Partition-Level Operations

mapPartitions — process by partition unit, reduce function call overhead (suitable for scenarios needing database connection):

val result = rdd.mapPartitions { iter =>
  // iter is iterator of all elements in current partition
  iter.map(x => process(x))
}

mapPartitionsWithIndex — same as above, additionally passes partition index:

rdd.mapPartitionsWithIndex { (partIdx, iter) =>
  iter.map(x => s"Partition $partIdx: $x")
}

Aggregation and Reorganization

groupBy — group by function result (causes Shuffle):

val words = sc.parallelize(Seq("apple", "banana", "avocado", "blueberry"))
val grouped = words.groupBy(_.charAt(0))
// Result: ('a', [apple, avocado]), ('b', [banana, blueberry])

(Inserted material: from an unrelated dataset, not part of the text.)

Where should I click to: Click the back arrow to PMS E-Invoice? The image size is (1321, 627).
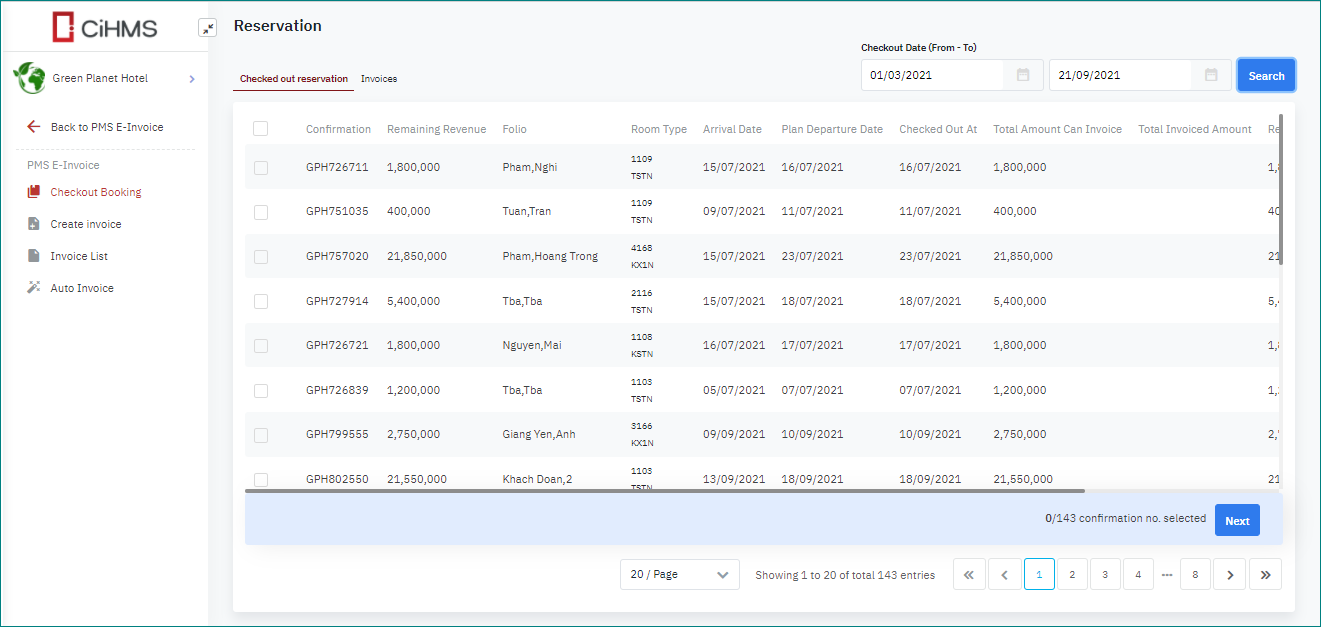click(34, 127)

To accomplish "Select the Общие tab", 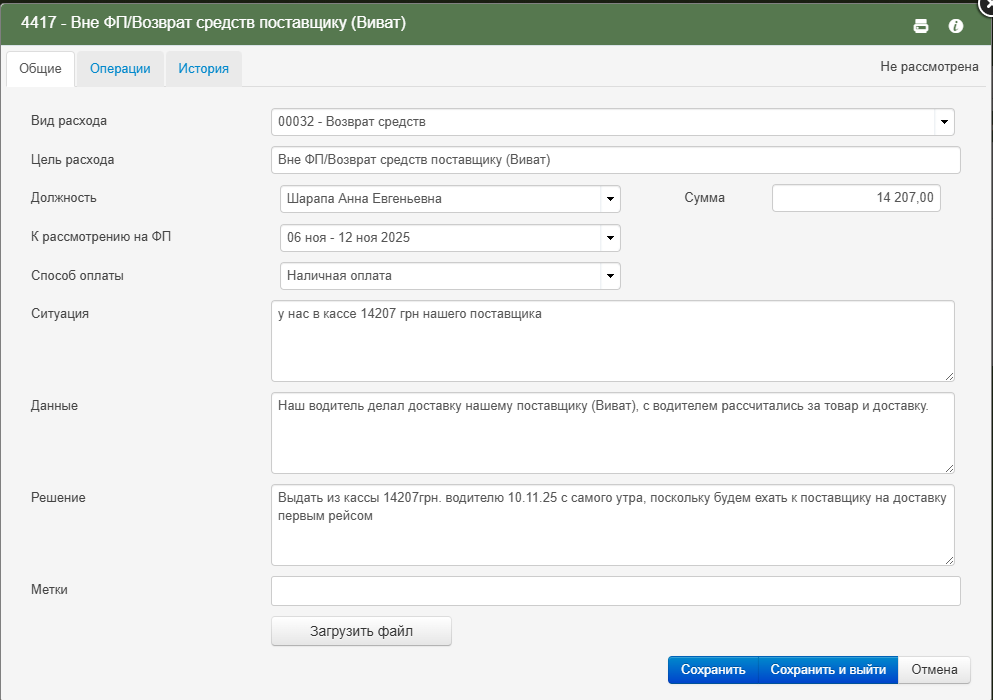I will pos(41,69).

distinct — deduplication (causes Shuffle):

val deduped = sc.parallelize(Seq(1, 2, 2, 3, 3, 3)).distinct()
// Result: 1, 2, 3

sortBy — sort by specified function (causes Shuffle):

val sorted = sc.parallelize(Seq(3, 1, 4, 1, 5, 9)).sortBy(x => x)
// Result: 1, 1, 3, 4, 5, 9

repartition / coalesce — adjust partition count:

// repartition: can increase or decrease partitions, always triggers Shuffle
val rdd10 = rdd.repartition(10)

// coalesce: mainly used to decrease partitions, doesn't trigger Shuffle by default (merge adjacent partitions)
val rdd3 = rdd10.coalesce(3)

Trigger Execution: Action Operations

Transformation builds computation graph, Action triggers execution and returns results:

val wordCounts = sc.textFile("hdfs:///input/")
  .flatMap(_.split("\\s+"))
  .map(w => (w, 1))
  .reduceByKey(_ + _)     // Transformation, causes Shuffle

// Below are Actions, trigger actual computation
wordCounts.collect()           // Collect all results to Driver
wordCounts.count()             // Count element quantity
wordCounts.take(10)            // Take first 10
wordCounts.saveAsTextFile("hdfs:///output/")  // Write to file

Performance Summary

OperatorCauses ShuffleRecommended Scenario
map / filter / flatMapNo (narrow dependency)Element-level transformation, prefer these
mapPartitionsNoBatch processing needing to reuse connections/resources
groupByKeyYesTry to replace with reduceByKey
reduceByKeyYes (local pre-aggregation)Preferred for key-value aggregation
repartitionYesIncrease partition count, improve parallelism
coalesceNo (default)Decrease partition count, avoid small files

Understanding whether each operator causes Shuffle is core to Spark performance tuning. Wide dependency (Shuffle) operations should be minimized or replaced with equivalent narrow dependencies.